I've been slowly upgrading to Classic CC. I have 3 different catalogues. The two smaller ones converted without problems.

I have my archived large catalogue (134K photos) and it will not convert fully. I can open the catalogue. It will show one photo per folder in grid view. The other photos show blank. If I click on a photo, it will show it after some time.

When I try to export a photo, it gives the error: Unable to export. An internal error has occurred. ?:0 attempt to index a nil value.

Any suggestions? Thank you.


----------



## Saralynrd80 (Jan 11, 2018)

Same error here. I exported another group of images with no problem minutes ago.  Now selected a different group of photos and trying to export but get this error.

OS: Windows 10
Lightroom Version Classic 7


----------



## Saralynrd80 (Jan 11, 2018)

Saralynrd80 said:


> Same error here. I exported another group of images with no problem minutes ago.  Now selected a different group of photos and trying to export but get this error.
> 
> OS: Windows 10
> Lightroom Version Classic 7


I think I narrowed it down to one image that was causing my error.  I still don't know what the error is... but once I tried exporting the images in smaller groups rather than all 75 images at once, I was able to narrow it down to one problematic image.  Again, I still don't know why this image is causing this error.  But I'm glad to be able to export the rest of my images!  I will update if I find anything more on this.


----------



## Saralynrd80 (Jan 11, 2018)

Saralynrd80 said:


> I think I narrowed it down to one image that was causing my error.  I still don't know what the error is... but once I tried exporting the images in smaller groups rather than all 75 images at once, I was able to narrow it down to one problematic image.  Again, I still don't know why this image is causing this error.  But I'm glad to be able to export the rest of my images!  I will update if I find anything more on this.
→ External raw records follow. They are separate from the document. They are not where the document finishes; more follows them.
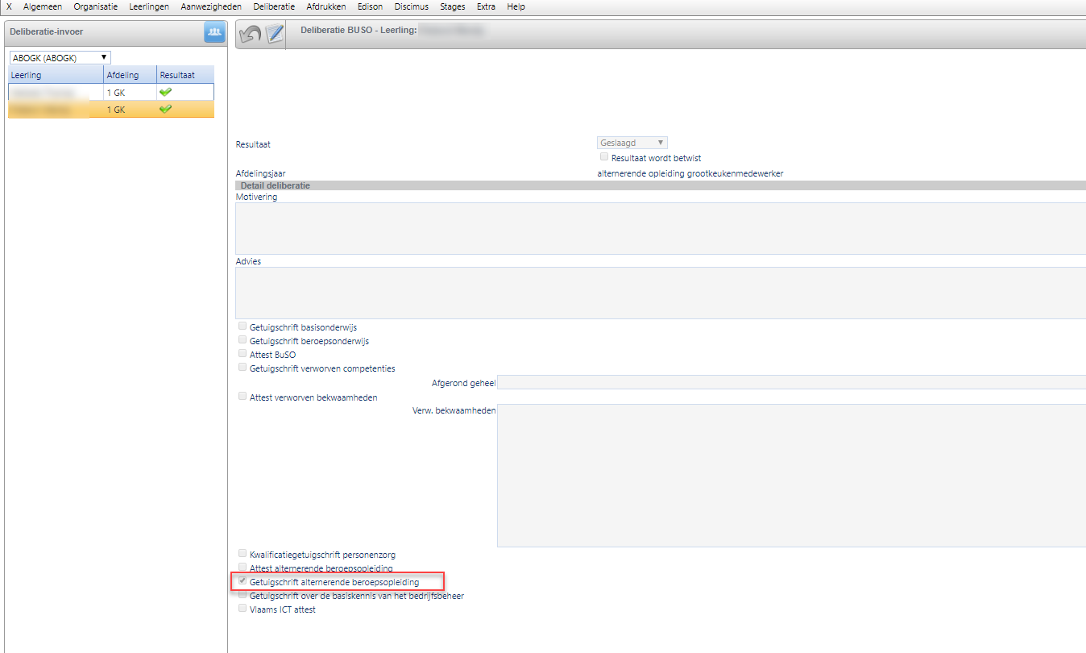Tick the Vlaams ICT attest checkbox
This screenshot has height=653, width=1086.
click(242, 609)
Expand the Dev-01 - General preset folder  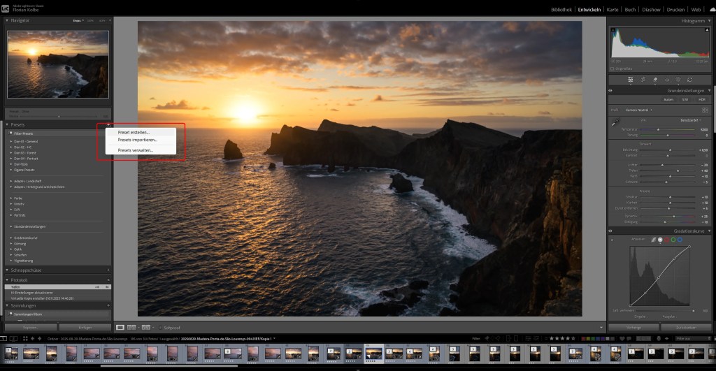pyautogui.click(x=12, y=141)
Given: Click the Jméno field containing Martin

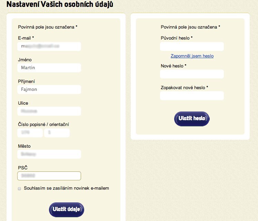Looking at the screenshot, I should 49,68.
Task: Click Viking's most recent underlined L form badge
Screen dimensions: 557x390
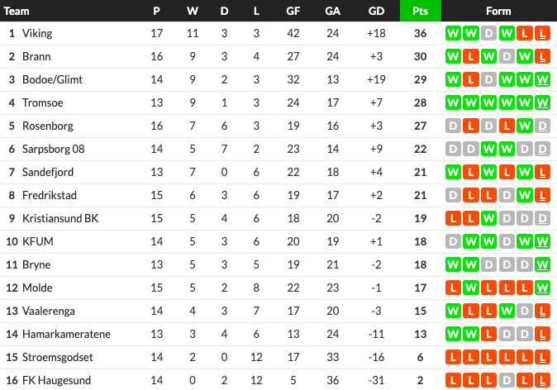Action: click(x=542, y=33)
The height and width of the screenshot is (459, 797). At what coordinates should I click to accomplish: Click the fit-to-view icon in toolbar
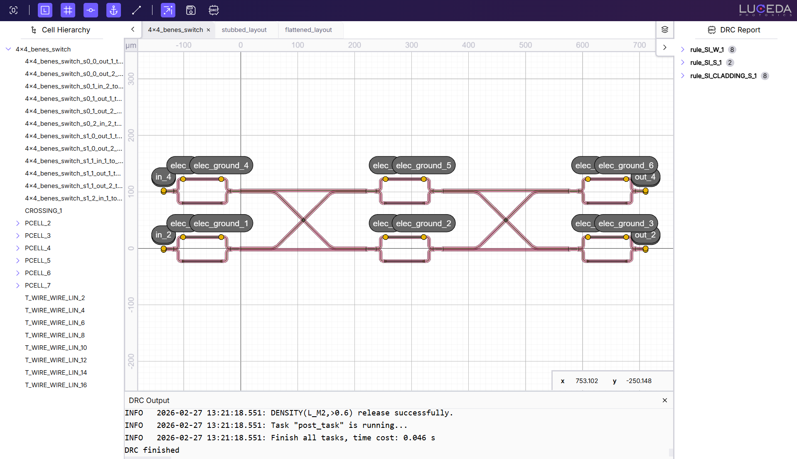pos(14,10)
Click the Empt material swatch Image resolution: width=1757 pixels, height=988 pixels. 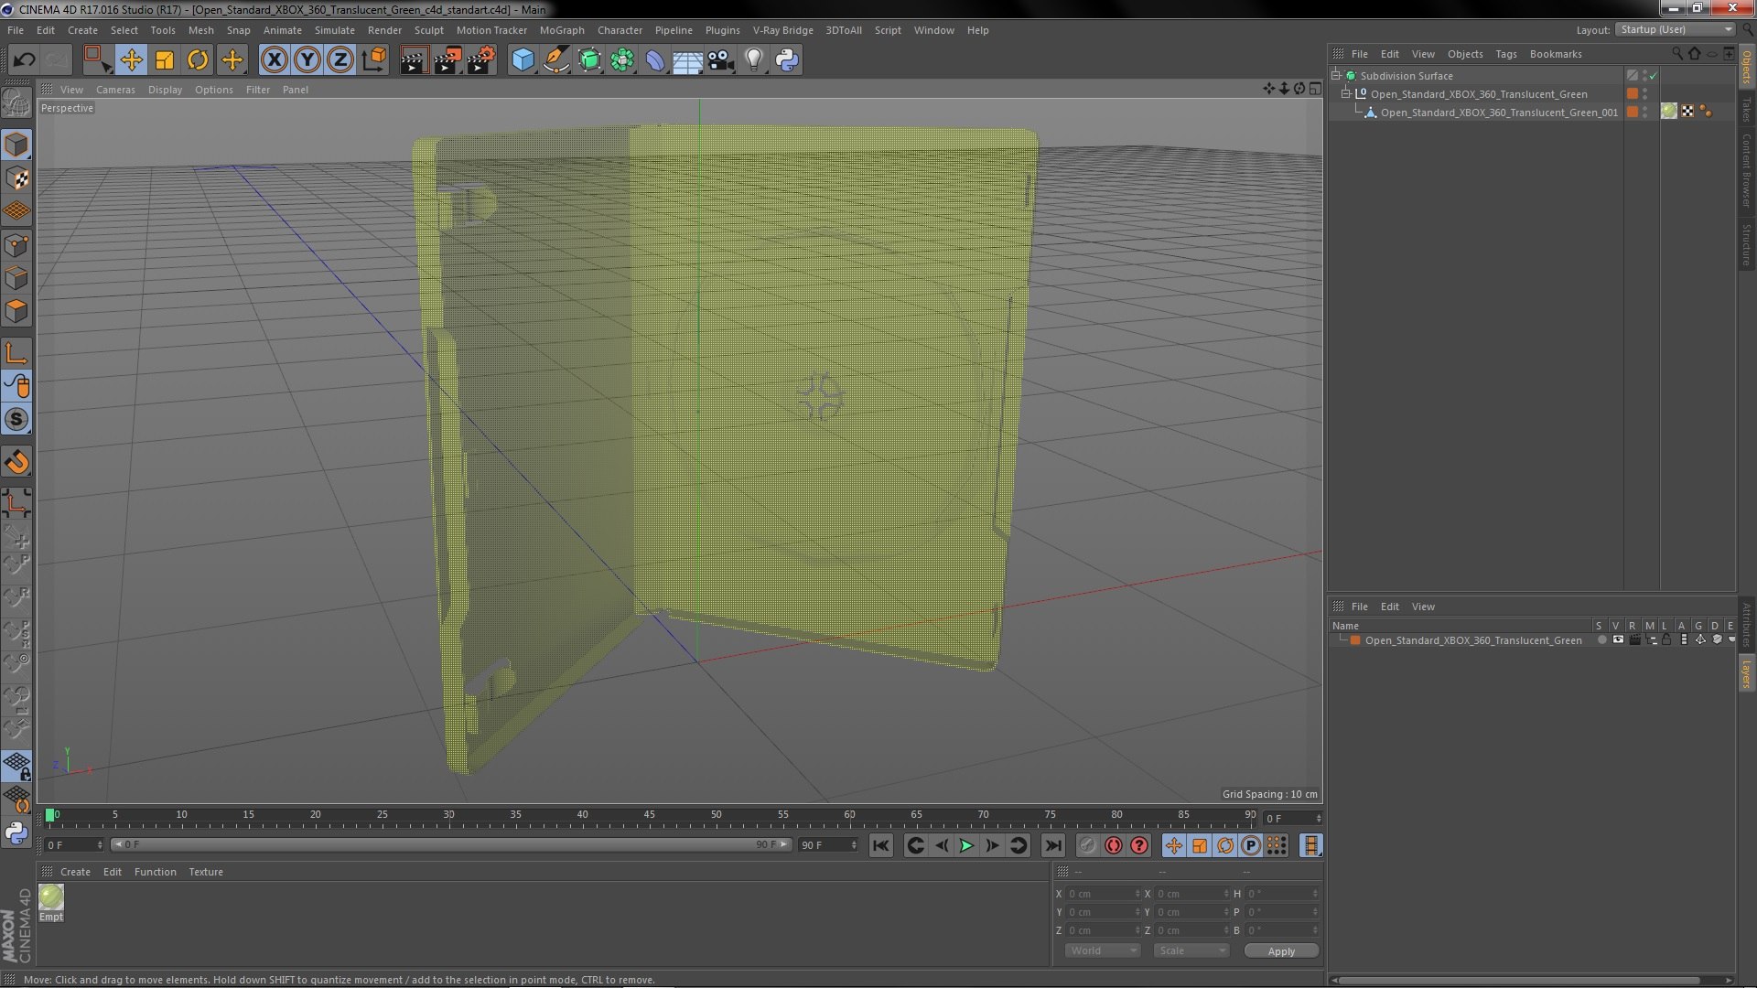(51, 898)
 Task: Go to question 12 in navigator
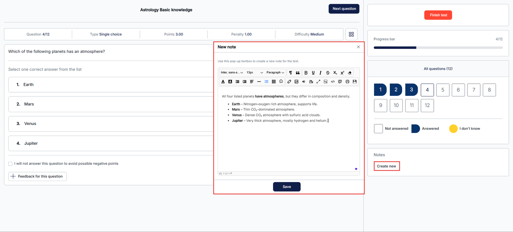coord(427,105)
I figured it out!  I went back to delete that image from lightroom (not from the disk) and found out there were actually 7 images that did not import correctly.  I went back to re- import them and everything works fine!  Easy fix!


----------



## clee01l (Jan 11, 2018)

Saralynrd80 said:


> I think I narrowed it down to one image that was causing my error. I still don't know what the error is... but


Is the original master image missing?  Is the image file damaged?


----------